## Directions for this task
Please make an exact copy of the lines from the one holding "The image size" through the end of the data, both ends included, with no pictures.

## Supplied entries
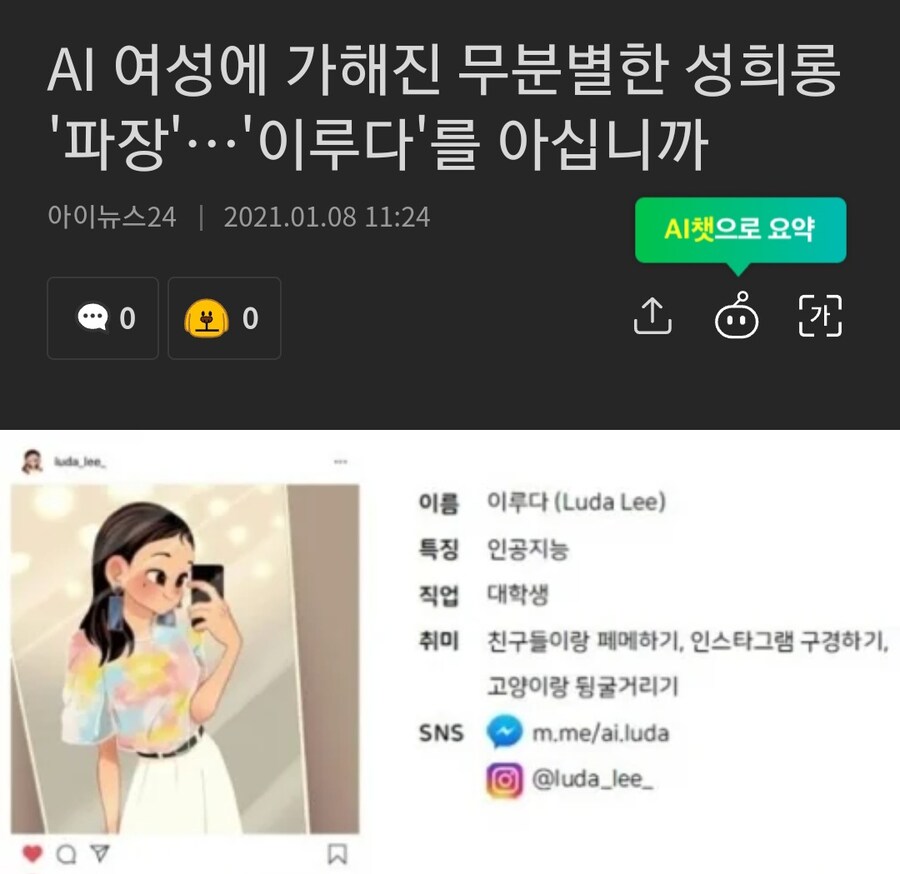This screenshot has height=874, width=900.
Task: Click the speech bubble comment icon under post
Action: (x=67, y=854)
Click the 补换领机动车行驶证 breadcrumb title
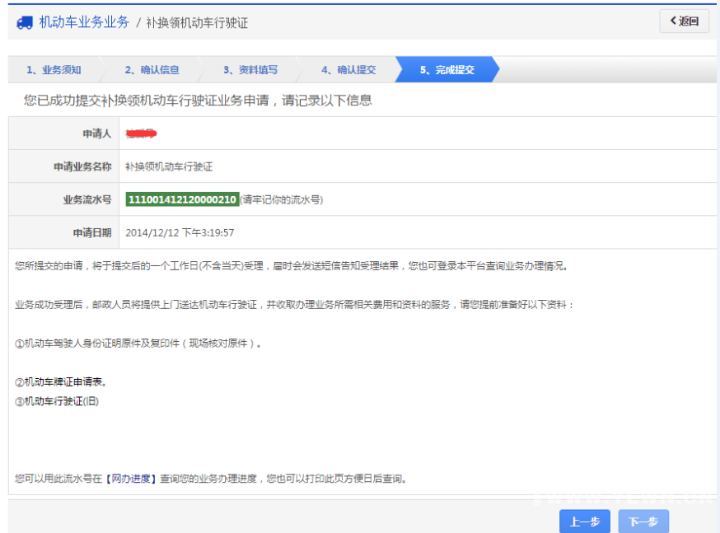Viewport: 720px width, 533px height. point(197,22)
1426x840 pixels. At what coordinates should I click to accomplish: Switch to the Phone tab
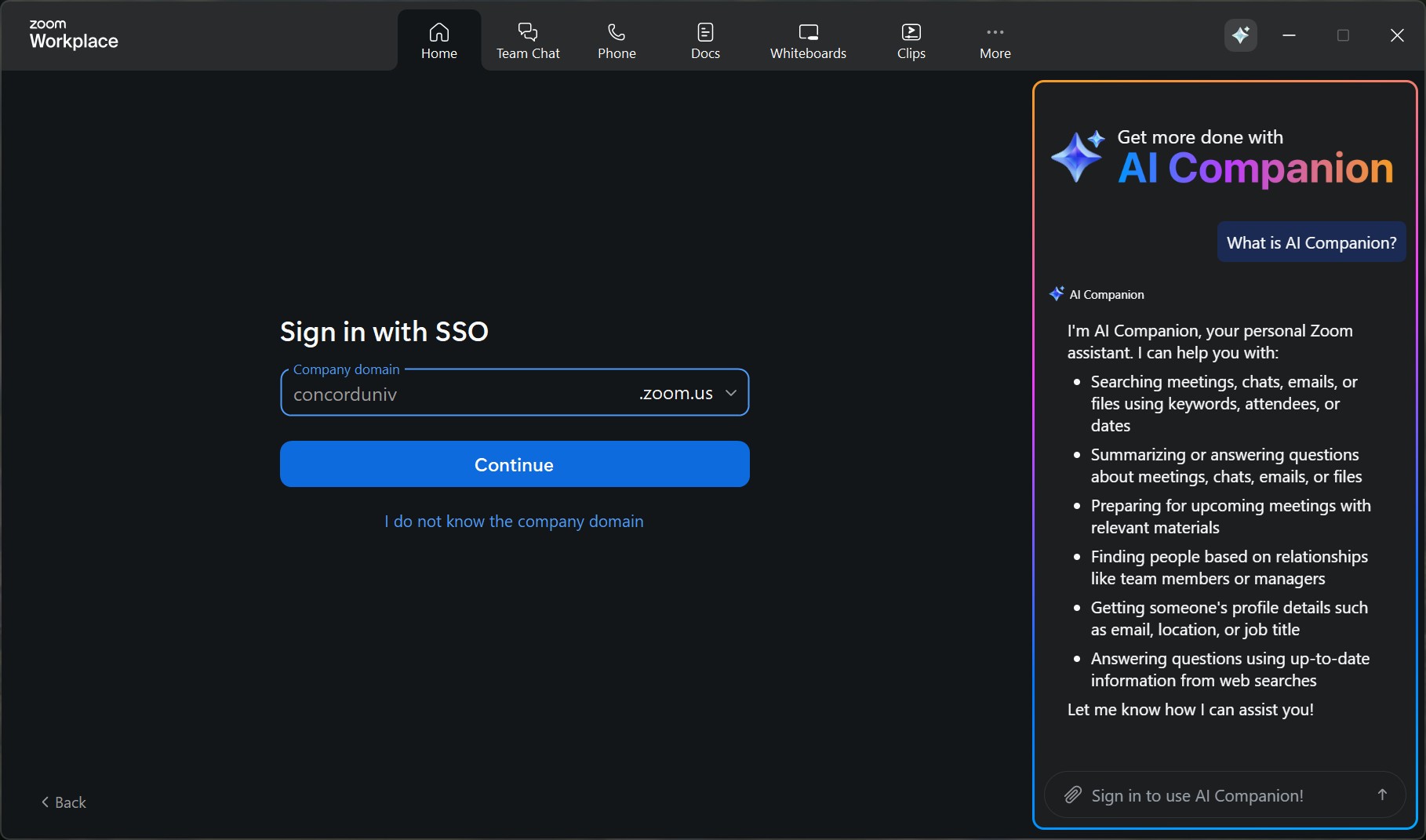[x=617, y=41]
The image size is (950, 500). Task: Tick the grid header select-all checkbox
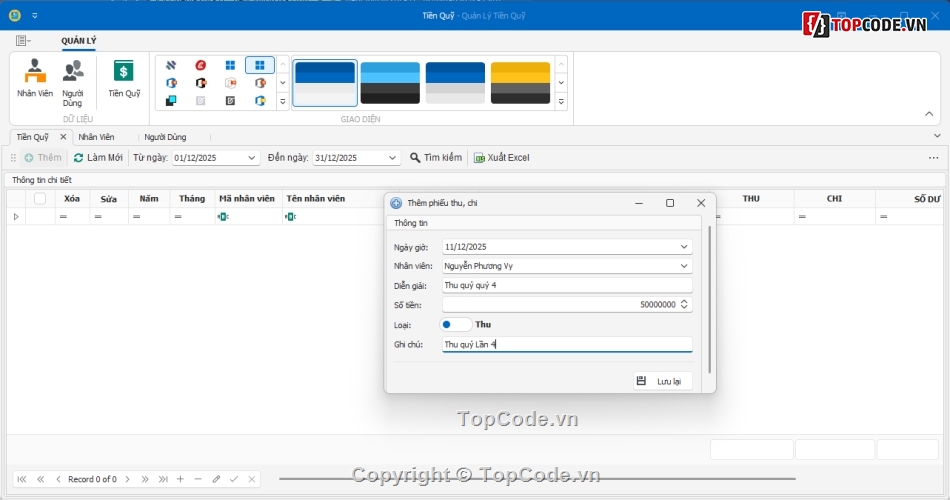coord(40,199)
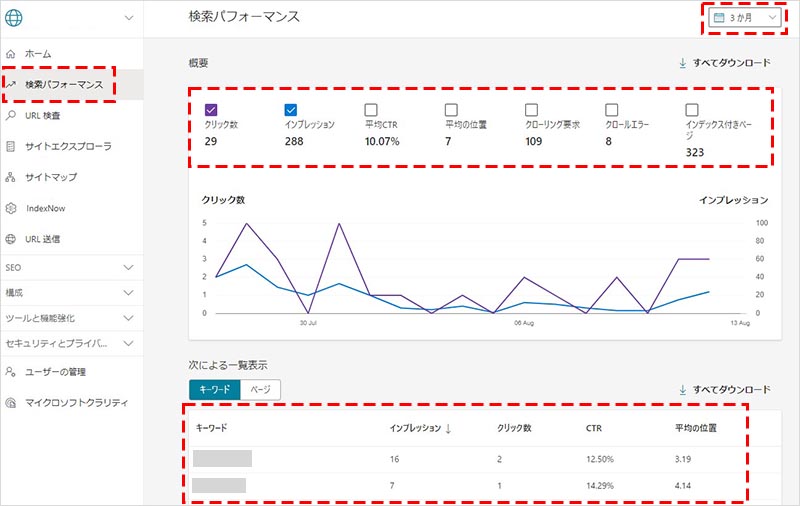Check the クロールエラー checkbox
This screenshot has width=800, height=506.
612,109
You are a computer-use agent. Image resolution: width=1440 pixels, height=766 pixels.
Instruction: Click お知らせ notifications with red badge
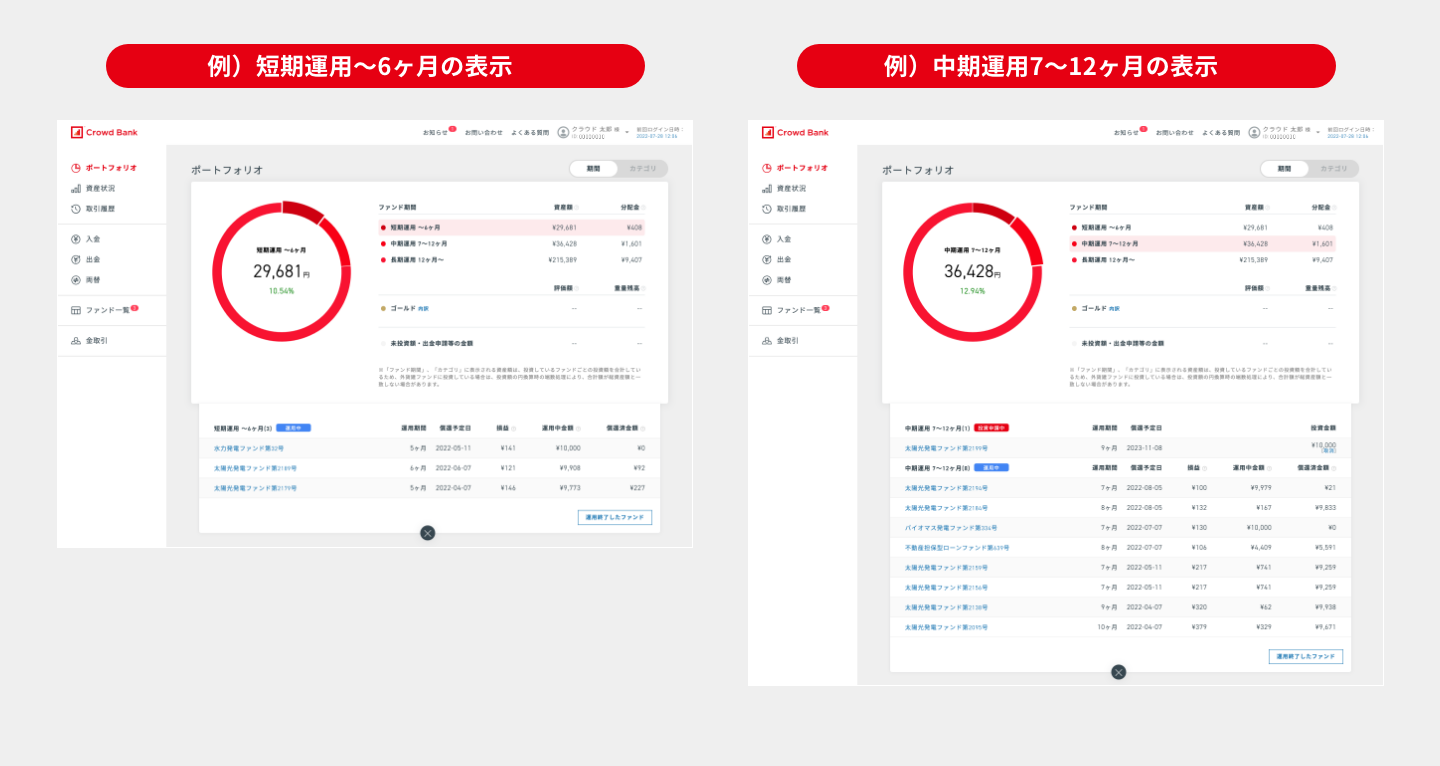[435, 131]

## Answer for the task
The image size is (950, 500). Task: Tick the grid header select-all checkbox
coord(40,199)
Check the クロールエラー checkbox
This screenshot has width=800, height=506.
612,109
You are a computer-use agent. Image resolution: width=1440 pixels, height=766 pixels.
Instruction: Click お知らせ notifications with red badge
[435, 131]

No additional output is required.